#### [To do]
Return every line of the entries that includes the word "heading".

::::::

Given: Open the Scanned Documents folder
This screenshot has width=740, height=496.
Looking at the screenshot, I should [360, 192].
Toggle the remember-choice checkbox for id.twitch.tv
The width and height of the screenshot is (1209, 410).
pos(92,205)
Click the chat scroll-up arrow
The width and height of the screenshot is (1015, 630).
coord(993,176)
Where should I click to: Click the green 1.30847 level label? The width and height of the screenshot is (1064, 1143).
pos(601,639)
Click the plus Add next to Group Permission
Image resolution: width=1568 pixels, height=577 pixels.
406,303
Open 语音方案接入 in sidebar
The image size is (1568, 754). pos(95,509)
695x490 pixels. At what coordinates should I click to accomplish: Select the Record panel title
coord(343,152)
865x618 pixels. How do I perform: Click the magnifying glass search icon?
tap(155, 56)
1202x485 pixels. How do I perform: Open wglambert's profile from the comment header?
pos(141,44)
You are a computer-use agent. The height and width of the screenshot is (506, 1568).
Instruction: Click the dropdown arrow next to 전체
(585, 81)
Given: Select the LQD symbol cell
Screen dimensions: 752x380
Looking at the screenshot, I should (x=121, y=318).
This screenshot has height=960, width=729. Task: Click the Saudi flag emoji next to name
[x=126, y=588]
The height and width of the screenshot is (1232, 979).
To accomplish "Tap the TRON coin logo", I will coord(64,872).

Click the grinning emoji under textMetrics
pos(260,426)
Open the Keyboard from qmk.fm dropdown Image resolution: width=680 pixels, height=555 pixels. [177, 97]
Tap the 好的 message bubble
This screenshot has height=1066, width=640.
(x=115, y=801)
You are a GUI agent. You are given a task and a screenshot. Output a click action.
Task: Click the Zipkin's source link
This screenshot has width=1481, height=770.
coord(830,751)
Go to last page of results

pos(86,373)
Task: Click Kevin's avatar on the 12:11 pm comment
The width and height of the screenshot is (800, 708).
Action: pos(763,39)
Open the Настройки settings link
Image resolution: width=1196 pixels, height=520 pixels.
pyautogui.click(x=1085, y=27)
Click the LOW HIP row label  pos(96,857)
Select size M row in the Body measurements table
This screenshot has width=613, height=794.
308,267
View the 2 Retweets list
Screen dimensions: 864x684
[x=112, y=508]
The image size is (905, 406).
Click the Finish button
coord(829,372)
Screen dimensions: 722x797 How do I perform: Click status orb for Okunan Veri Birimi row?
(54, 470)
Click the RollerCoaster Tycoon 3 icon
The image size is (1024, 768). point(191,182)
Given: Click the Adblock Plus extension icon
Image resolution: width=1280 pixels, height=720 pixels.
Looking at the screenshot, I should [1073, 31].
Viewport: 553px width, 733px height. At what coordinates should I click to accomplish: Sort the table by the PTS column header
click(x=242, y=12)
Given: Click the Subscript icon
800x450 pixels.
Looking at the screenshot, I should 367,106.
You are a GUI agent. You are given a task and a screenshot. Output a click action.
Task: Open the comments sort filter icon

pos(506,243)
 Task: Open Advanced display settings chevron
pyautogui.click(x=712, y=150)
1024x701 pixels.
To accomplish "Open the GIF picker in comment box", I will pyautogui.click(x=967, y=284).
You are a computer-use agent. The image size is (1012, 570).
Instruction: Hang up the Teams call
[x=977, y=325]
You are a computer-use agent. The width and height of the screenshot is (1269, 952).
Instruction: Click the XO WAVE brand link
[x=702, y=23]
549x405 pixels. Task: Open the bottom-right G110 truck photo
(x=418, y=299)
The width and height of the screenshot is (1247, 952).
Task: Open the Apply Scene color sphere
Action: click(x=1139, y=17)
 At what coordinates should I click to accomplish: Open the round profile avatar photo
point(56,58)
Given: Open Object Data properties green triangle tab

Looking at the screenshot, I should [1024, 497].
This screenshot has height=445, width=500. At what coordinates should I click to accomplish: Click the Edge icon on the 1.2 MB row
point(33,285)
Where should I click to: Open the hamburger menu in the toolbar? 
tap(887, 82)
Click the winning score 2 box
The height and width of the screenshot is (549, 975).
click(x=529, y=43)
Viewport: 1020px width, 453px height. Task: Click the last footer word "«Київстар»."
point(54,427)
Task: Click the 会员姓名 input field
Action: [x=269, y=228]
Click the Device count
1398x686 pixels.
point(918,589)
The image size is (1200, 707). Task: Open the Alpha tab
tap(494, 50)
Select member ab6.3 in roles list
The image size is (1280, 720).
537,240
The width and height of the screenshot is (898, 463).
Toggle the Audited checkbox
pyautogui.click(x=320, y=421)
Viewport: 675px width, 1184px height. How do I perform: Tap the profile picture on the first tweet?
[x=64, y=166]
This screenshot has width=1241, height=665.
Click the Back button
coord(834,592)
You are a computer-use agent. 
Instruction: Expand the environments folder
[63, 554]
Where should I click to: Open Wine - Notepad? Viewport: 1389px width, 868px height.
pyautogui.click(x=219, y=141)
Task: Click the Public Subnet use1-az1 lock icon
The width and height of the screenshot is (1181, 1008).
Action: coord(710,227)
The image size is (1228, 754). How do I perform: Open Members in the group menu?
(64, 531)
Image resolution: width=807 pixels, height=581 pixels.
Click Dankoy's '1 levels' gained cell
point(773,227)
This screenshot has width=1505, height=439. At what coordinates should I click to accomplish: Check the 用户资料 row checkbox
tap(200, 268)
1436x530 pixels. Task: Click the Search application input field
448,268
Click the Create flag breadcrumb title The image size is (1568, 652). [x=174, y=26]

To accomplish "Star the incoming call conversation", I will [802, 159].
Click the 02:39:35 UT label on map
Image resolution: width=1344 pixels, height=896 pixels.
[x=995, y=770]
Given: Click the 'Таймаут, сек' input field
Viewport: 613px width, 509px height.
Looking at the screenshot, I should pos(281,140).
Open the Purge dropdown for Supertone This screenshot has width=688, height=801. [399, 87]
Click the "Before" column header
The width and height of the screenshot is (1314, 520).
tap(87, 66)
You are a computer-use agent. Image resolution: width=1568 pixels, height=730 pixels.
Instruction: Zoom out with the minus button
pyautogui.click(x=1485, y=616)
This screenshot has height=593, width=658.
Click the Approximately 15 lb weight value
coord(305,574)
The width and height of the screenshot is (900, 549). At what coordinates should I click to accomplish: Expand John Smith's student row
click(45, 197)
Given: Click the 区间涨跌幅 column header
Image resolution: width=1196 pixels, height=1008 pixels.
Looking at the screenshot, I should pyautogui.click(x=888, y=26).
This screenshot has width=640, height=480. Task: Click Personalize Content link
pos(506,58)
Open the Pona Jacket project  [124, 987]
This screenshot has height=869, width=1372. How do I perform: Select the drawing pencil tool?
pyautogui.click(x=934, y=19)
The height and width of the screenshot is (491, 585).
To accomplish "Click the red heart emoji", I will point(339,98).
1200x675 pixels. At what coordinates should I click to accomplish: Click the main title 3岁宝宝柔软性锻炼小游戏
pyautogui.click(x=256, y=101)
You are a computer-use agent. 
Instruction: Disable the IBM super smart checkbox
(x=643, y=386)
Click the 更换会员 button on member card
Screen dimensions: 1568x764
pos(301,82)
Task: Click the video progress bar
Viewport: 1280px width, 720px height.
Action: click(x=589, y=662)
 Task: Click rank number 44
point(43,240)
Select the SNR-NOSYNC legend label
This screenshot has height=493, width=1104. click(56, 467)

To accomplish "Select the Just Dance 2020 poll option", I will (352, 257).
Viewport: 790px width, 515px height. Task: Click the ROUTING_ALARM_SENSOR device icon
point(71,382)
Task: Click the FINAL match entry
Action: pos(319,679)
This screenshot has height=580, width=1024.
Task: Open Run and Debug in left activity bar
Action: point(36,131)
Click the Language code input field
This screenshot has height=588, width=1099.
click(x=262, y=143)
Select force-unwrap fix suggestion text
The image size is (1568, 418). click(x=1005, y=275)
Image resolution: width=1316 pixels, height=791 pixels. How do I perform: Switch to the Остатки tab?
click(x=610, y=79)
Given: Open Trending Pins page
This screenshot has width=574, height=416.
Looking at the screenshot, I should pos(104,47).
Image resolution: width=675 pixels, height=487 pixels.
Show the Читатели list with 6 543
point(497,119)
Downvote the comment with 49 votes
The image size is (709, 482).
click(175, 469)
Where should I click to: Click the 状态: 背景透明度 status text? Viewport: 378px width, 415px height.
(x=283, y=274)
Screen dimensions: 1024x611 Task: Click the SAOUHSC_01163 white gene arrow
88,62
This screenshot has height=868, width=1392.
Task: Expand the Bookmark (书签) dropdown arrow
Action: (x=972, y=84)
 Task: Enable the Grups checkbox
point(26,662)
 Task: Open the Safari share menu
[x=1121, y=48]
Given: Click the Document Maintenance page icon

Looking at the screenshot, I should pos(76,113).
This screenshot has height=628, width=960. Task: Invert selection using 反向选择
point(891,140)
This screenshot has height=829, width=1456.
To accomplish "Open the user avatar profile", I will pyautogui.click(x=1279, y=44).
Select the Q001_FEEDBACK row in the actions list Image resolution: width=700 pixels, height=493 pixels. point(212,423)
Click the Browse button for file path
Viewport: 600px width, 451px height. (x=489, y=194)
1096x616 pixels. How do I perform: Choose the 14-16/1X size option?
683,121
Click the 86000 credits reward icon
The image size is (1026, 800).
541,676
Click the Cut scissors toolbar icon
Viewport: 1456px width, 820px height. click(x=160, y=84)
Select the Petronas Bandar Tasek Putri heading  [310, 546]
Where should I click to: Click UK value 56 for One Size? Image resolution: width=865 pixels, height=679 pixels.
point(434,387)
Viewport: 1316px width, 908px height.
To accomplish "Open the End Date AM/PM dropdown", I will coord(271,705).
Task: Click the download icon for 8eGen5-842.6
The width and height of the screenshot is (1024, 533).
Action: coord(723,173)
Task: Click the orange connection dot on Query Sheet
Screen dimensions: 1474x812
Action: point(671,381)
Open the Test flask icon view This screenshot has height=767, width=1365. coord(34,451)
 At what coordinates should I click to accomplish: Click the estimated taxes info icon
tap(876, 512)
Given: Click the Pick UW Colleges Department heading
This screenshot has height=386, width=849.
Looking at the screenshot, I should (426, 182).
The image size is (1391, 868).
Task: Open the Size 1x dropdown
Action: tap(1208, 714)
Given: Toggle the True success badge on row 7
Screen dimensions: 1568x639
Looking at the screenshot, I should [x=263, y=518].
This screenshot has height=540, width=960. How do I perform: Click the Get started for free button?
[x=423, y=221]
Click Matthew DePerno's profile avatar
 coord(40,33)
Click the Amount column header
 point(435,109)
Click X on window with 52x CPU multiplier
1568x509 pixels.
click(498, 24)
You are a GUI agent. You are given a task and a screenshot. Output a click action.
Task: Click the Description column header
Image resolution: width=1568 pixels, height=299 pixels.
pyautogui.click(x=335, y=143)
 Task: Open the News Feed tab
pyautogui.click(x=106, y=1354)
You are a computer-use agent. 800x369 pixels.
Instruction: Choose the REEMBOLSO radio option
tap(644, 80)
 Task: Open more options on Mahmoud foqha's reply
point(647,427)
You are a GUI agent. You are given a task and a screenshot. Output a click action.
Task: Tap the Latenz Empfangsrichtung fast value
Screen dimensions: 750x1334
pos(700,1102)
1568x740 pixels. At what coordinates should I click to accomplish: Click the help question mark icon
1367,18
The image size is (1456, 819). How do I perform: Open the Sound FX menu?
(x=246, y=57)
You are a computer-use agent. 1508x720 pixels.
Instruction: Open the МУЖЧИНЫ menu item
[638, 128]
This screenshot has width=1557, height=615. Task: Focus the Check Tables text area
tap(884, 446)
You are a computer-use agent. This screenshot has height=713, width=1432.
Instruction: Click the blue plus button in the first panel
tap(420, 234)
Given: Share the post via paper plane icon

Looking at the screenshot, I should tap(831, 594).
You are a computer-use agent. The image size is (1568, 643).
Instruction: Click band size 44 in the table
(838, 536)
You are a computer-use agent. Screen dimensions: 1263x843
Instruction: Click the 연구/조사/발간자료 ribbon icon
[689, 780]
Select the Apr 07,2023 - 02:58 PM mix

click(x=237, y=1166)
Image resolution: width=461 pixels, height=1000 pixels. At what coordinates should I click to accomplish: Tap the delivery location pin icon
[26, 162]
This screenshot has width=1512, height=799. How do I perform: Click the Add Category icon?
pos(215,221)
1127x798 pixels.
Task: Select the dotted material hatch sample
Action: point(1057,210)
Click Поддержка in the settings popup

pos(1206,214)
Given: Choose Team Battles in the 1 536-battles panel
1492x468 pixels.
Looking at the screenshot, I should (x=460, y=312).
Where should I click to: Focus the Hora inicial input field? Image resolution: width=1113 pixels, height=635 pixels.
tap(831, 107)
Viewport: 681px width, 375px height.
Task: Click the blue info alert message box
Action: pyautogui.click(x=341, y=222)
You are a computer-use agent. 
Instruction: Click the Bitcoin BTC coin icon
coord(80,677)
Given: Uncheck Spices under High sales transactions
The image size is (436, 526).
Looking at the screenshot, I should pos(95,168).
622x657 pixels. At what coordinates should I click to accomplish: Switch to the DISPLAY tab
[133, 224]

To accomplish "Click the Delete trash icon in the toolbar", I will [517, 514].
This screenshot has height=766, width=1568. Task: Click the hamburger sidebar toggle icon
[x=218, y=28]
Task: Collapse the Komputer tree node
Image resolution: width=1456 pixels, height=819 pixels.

::::::

#### [Written response]
Select the Petronas Bandar Tasek Putri heading  [310, 546]
Given: Click the Pick UW Colleges Department heading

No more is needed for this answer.